_What you are asked to do:_
How many lines in the data below include the word "click"? State the number alone.

_Dataset:_
──────

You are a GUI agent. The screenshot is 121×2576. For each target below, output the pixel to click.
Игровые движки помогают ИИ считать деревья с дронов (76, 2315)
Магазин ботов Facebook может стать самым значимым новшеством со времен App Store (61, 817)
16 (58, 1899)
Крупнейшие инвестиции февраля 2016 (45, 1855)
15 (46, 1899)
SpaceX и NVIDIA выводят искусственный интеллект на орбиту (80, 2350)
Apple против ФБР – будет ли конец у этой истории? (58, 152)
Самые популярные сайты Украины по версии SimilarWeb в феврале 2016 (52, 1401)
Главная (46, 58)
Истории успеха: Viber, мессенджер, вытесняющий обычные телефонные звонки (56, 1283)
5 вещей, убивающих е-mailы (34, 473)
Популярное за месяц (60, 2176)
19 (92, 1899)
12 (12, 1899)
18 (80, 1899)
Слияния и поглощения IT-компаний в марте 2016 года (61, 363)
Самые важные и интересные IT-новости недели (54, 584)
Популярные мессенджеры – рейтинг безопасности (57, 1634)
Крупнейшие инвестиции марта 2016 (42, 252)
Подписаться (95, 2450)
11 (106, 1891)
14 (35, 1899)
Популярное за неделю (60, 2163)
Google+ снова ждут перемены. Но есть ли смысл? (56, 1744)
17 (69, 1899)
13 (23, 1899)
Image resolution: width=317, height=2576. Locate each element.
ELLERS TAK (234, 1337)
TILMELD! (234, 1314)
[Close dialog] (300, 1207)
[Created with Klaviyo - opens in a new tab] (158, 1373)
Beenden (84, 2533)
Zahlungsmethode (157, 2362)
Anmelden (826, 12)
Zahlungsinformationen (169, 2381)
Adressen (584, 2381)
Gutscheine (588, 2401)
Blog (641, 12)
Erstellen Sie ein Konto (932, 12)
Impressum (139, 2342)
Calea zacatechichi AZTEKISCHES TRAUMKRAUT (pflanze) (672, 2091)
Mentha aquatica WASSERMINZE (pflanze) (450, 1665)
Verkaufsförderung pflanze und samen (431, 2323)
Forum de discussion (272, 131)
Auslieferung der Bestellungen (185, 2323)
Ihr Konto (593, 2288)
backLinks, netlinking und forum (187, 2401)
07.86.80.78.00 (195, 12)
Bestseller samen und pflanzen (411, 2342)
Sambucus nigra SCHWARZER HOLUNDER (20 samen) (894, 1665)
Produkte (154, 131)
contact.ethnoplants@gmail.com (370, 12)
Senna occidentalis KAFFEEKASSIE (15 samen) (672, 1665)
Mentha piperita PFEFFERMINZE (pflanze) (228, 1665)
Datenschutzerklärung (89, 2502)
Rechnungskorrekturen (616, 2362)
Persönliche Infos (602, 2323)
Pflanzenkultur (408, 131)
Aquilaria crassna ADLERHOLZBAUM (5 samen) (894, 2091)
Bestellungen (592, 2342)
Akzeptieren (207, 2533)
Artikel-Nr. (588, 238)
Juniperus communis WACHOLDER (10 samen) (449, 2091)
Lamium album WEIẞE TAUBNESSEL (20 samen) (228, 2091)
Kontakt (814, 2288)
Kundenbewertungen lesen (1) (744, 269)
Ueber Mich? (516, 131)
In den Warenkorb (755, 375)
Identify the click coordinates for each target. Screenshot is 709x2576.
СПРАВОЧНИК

──────

_Solution for this task:_
2